鷹と西武、差はどこに? 平成唯一の3冠王・松中氏が「勝負を分けた」と指摘した“隙”

四国アイランドリーグplus香川のGM兼総監督に就任した松中信彦氏【写真:福谷佑介】
四国アイランドリーグplus香川のGM兼総監督に就任した松中信彦氏【写真:福谷佑介】

次々に的中した工藤監督の采配「期待に応えた選手たちも凄い」

 ソフトバンクの選手たちは、なぜこういった短期決戦で力を発揮でき、隙を与えない戦いができるのか。松中氏は、ポイントに「危機感」を挙げる。

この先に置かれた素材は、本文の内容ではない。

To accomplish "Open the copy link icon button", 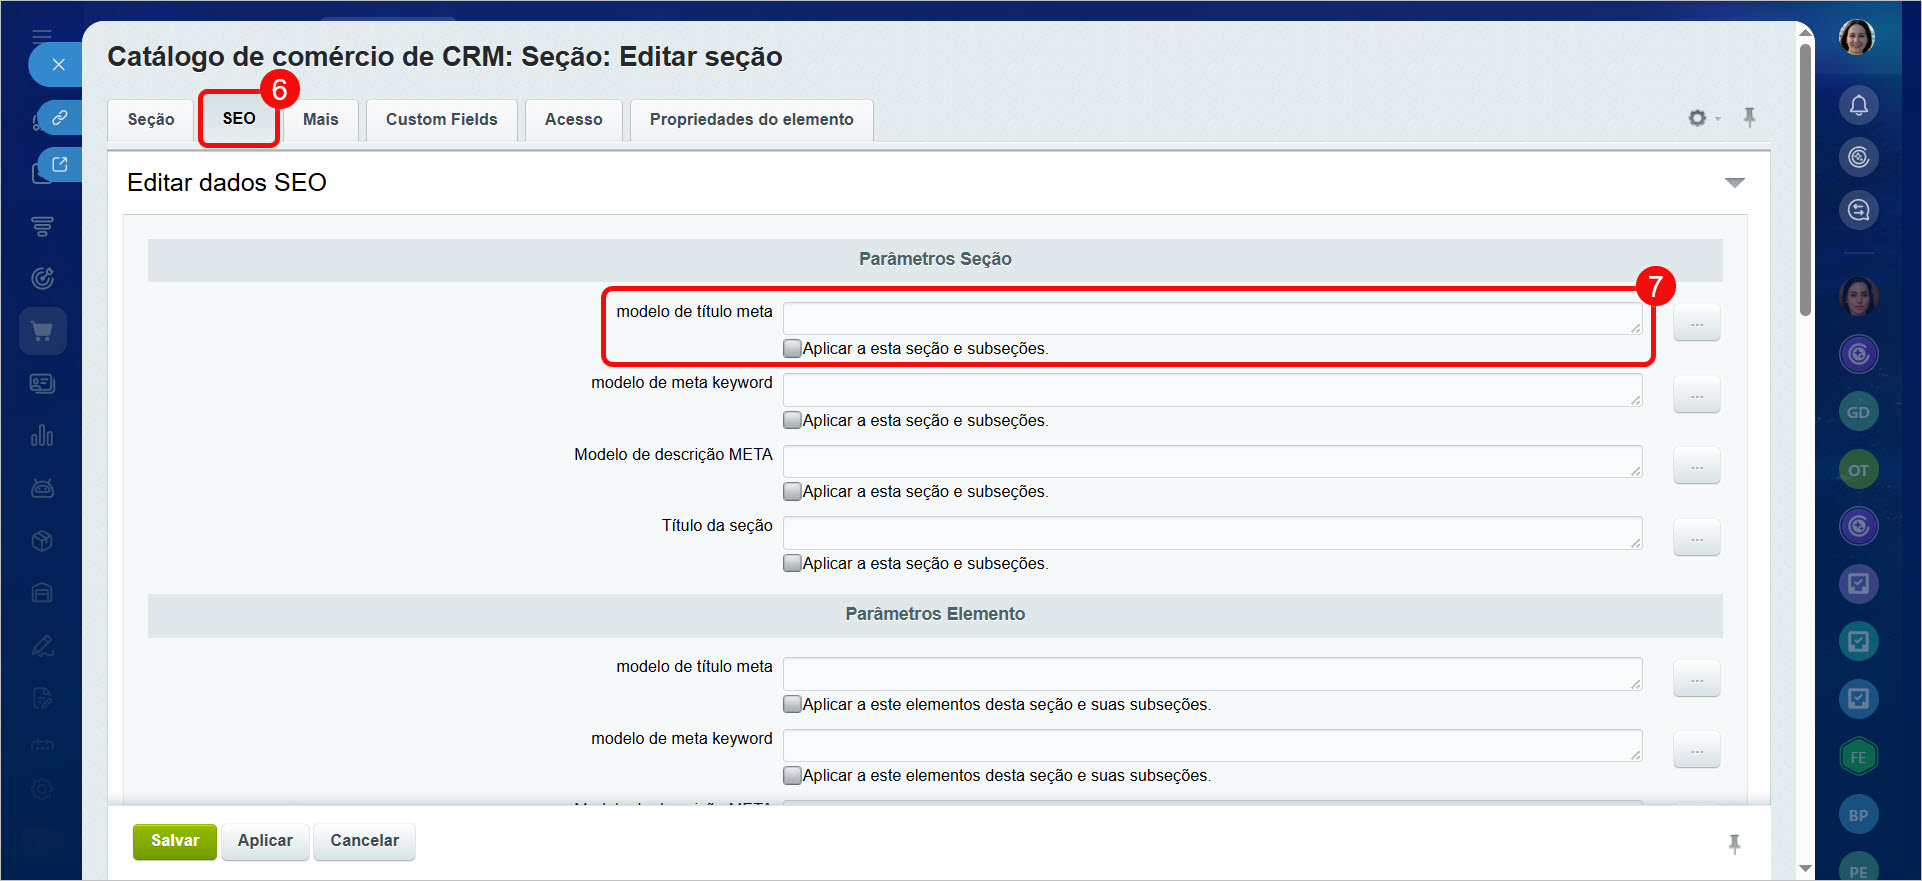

 このクライマックスシリーズ、工藤公康監督はベテランの松田宣や中村晃といった主力をスタメンから外し、福田らを起用してそれがハマった。一方、西武はシーズンを通じてほぼ固定メンバー。選手層の厚みもあるが、重要なのは選手層の厚さによって、選手たちの心の中に生まれる「危機感」なのだという。

「ホークスの選手たちにはミスをしたら代えられる、調子を落とせば代えられる、という危機感がある。当たり前のことを当たり前にやるという伝統が昔からあって、選手たちに染みついている。近年はポストシーズンに何度も進んでいる経験もあって、この当たり前のことを当たり前にできるから、ホークスは短期決戦に強いんです」

 明石や福田、川島、周東といったスタメンで起用されてもおかしくない面々がベンチにはいる。そして、その面々が出番に備えて万全の準備を怠らない。それがまた主力の危機感を煽り、チームを引き締めることになるのだという。

 このクライマックスシリーズ、工藤監督の采配も次々に的中した。指揮官の勝負勘についても松中氏は「工藤監督の采配も凄かった。ビックリしました。勝たないといけないと監督が判断すれば、選手は従わないといけない。ただ、その期待に応えた選手たちも凄いと思います」と語る。

 こうした抜擢、起用に、選手たちが応えられるところにも、この“危機感”が大きく関係する。「松田(宣浩)も『いい選手がたくさんいる、いつでも取って代わられる』と言っていたけど、そういう危機感が選手の中にあることが大きいと思います」と松中氏。チーム全員が危機感を共有していることが、ソフトバンクの勝負強さに繋がっているのだ。